Mount Stuart is a mountain in the Cascade Range, in the U.S. state of Washington. It is the second highest non-volcanic peak in the state, after Bonanza Peak and tenth-highest overall. Mount Stuart is the highest peak in the Stuart Range, and it is located in the central part of the Washington Cascades, south of Stevens Pass and east of Snoqualmie Pass in the Alpine Lakes Wilderness.
Mount Stuart was given its name by George B. McClellan in September 1853 in honor of his oldest and best friend, "the late Capt. Jas. [Jimmie] Stuart of the Rifles—a gallant soldier & accomplished gentleman." Stuart had died of an arrow wound on June 18, 1851, following a skirmish with Native Americans at the base of the Siskiyou Mountains in southwest Oregon.
Mount Stuart is more notable for its local relief than for its absolute elevation. For example, the south face rises 5,000 feet (1,500 m) in just 2 horizontal miles (3.2 km). The northeast and northwest sides of the mountain exhibit similar steep relief. Due to its location away from higher peaks, Mount Stuart has a topographic prominence of 5,354 feet (1,632 m), making it the sixth most prominent in the state. The rock of Mount Stuart is rugged due to the extensive jointing of the granite. The north slopes of the mountain shelter three glaciers, including Stuart, Ice Cliff and Sherpa Glaciers from west to east.

● **Supplied material**:
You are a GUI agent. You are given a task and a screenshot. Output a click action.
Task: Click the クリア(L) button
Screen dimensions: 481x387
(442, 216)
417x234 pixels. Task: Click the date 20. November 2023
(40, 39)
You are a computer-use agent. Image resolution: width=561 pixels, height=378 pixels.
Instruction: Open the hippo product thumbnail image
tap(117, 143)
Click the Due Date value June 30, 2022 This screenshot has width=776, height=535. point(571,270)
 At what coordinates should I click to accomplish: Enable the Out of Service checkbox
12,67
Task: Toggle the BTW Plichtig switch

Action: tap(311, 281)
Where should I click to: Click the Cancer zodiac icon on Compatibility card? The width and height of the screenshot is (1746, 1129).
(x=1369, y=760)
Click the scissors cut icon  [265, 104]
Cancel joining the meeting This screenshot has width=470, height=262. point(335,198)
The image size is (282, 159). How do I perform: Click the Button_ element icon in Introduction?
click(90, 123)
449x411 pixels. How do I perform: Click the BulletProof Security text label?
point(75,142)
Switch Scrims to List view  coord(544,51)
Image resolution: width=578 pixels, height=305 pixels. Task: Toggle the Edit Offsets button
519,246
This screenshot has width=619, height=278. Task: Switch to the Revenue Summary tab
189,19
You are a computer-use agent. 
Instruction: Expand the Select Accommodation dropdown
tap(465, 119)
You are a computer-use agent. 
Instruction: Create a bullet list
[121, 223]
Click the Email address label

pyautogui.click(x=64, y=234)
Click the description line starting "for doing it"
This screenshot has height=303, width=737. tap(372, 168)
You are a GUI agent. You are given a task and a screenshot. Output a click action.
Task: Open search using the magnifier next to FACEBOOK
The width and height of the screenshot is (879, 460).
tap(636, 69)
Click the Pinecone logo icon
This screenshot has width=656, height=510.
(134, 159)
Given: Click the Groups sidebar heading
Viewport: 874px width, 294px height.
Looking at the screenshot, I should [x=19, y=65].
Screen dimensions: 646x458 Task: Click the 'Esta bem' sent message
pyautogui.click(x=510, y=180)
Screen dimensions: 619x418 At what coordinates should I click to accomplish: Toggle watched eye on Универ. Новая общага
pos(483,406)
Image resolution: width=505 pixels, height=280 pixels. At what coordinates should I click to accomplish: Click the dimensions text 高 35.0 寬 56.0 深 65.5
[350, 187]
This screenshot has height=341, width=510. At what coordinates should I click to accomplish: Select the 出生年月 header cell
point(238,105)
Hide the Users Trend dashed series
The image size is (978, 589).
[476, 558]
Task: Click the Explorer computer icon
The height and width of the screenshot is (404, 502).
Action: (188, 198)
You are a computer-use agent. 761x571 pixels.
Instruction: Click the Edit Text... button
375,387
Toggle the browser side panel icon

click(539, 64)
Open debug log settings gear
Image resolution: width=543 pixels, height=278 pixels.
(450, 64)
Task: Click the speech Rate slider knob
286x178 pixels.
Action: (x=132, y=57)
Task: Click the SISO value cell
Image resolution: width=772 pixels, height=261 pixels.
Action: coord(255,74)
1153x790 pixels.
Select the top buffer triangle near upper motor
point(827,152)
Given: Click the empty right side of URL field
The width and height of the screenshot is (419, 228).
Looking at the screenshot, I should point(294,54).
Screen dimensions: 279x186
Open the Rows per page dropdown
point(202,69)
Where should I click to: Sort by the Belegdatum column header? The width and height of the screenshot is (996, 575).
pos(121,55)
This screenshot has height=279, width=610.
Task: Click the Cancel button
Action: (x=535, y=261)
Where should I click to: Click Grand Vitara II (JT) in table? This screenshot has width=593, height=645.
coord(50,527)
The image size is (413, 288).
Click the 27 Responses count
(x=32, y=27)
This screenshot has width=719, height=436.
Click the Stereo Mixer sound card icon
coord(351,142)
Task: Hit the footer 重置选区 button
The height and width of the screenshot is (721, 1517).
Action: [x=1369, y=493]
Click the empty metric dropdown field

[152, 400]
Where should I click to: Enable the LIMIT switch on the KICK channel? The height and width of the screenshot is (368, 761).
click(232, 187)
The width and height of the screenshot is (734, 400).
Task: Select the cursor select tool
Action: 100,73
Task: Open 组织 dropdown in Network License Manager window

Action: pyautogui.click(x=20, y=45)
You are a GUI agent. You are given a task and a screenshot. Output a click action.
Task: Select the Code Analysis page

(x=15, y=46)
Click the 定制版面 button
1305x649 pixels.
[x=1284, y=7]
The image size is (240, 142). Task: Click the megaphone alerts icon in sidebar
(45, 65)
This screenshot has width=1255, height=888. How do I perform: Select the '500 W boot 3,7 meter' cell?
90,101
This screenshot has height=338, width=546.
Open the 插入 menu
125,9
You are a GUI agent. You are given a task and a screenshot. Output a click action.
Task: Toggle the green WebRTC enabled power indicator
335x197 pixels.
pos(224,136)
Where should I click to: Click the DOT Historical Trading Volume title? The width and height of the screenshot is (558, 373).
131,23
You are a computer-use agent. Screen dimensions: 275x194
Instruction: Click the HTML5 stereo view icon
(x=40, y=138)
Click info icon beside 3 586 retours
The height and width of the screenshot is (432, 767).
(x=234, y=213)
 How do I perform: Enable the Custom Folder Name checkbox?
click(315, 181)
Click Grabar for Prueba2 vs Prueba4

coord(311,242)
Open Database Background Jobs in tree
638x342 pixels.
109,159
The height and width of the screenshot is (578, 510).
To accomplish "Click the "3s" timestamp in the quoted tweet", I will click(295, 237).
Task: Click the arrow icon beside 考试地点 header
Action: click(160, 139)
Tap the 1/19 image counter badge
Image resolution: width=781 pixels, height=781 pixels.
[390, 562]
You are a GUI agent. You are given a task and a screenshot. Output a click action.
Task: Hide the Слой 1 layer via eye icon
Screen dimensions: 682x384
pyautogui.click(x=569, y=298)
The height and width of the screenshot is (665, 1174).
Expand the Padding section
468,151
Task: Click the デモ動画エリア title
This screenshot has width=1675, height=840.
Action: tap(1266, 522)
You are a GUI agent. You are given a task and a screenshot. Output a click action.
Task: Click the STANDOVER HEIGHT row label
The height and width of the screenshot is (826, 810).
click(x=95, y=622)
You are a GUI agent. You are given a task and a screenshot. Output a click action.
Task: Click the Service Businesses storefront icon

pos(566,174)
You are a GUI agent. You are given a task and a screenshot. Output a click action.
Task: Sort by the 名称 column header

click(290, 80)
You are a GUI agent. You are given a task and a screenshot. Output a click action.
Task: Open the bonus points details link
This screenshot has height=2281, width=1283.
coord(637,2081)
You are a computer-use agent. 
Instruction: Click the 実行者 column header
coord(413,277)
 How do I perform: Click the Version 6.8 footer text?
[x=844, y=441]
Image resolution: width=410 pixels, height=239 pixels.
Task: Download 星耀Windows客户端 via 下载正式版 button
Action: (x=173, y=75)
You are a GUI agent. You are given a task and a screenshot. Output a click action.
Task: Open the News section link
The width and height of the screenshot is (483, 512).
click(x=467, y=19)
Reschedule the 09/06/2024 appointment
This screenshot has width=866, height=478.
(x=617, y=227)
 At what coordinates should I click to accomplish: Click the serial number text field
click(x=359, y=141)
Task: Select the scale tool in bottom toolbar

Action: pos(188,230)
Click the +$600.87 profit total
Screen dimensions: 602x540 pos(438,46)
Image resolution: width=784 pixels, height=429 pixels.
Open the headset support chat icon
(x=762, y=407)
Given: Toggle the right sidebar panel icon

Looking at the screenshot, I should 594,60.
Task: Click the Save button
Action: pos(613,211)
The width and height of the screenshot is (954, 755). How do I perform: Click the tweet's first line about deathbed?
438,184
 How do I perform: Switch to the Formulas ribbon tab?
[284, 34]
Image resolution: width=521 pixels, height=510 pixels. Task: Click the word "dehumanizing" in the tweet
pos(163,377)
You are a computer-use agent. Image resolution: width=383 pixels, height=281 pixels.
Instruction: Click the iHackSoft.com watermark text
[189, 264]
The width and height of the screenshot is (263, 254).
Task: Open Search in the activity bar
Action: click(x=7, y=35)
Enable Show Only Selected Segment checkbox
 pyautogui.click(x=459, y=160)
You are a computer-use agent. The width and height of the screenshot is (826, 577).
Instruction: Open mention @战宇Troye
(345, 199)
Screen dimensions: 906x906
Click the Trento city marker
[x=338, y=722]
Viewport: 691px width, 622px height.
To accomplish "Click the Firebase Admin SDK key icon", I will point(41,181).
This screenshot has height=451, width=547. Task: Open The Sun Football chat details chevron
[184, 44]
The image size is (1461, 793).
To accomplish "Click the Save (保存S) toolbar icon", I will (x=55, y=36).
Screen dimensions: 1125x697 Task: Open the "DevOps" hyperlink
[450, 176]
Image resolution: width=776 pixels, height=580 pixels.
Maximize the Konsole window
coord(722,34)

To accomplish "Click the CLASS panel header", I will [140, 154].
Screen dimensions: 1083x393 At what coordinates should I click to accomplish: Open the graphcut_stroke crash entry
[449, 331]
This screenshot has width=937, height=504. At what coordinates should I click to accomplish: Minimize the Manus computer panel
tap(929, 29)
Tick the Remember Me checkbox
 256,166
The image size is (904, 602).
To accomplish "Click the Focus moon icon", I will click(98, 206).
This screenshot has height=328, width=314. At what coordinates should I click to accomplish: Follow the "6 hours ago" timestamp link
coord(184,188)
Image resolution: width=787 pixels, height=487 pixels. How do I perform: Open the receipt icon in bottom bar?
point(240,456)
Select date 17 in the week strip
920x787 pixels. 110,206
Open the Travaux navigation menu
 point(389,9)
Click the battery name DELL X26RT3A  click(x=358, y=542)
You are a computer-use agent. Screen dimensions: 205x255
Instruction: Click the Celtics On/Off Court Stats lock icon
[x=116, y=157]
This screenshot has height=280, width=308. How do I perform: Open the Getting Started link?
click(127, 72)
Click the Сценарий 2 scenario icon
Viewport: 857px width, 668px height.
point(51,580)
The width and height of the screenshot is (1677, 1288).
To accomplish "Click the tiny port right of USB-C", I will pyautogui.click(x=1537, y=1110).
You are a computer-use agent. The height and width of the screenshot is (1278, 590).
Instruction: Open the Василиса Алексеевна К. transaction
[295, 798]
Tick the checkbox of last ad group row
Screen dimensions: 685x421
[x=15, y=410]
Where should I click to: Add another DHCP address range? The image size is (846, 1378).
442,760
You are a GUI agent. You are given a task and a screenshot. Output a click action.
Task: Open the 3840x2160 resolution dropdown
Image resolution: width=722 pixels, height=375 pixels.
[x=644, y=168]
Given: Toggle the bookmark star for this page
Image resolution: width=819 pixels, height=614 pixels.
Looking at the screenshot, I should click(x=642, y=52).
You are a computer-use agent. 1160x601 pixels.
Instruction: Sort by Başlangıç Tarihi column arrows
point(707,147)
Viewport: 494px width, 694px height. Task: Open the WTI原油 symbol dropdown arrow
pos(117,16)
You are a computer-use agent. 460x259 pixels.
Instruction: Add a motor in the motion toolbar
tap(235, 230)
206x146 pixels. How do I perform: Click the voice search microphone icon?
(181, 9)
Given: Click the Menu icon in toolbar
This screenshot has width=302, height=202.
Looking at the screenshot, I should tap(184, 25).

● **Task set**:
[1] Translate this sentence from the Mount Stuart text into Spanish: "Mount Stuart is more notable for its local relief than for its absolute elevation."
[2] Answer these questions using the Mount Stuart text:
(a) Who named Mount Stuart, and in what month and year?
(b) How high does the south face rise, and over what horizontal distance?
(c) Which three glaciers do the north slopes shelter?
[3] Extend the Mount Stuart text, picking up from its final sentence.
The records have no connection to the Mount Stuart text.

● **Answers for the tasks**:
[1] El monte Stuart es más notable por su relieve local que por su altitud absoluta.

[2]
(a) George B. McClellan, in September 1853.
(b) It rises 5,000 feet (1,500 m) over 2 horizontal miles (3.2 km).
(c) Stuart, Ice Cliff and Sherpa Glaciers.

[3]
It is not known for sure who made the first ascent of Mount Stuart. According to Fred Beckey: "Claude Rusk... was told by Frank Bryant of Yakima about finding a stick at the summit bearing the name `Angus McPherson—1873.' A. H. Sylvester, who climbed to the summit in 1897 and 1899 for triangulation, believed the first ascent was made by Frank Tweedy and Richard Goode during the Northern Pacific land survey." Tweedy (after whom Tweedy's pussypaws is named) climbed Mount Stuart on August 5, 1883, and two days later again with Goode (after whom Goode Mountain is named). They did not report finding evidence of an earlier ascent. Since the easiest route  is not too technical, an earlier Native American ascent is also a possibility.
The standard route is the Cascadian Couloir up the southeast flank of the mountain, which ascends to a false summit just southeast of the main summit, and finishes along a short ridge. The route involves scrambling, and often, steep snow. Far more technical climbs are available on the complex north face and other aspects of the mountain.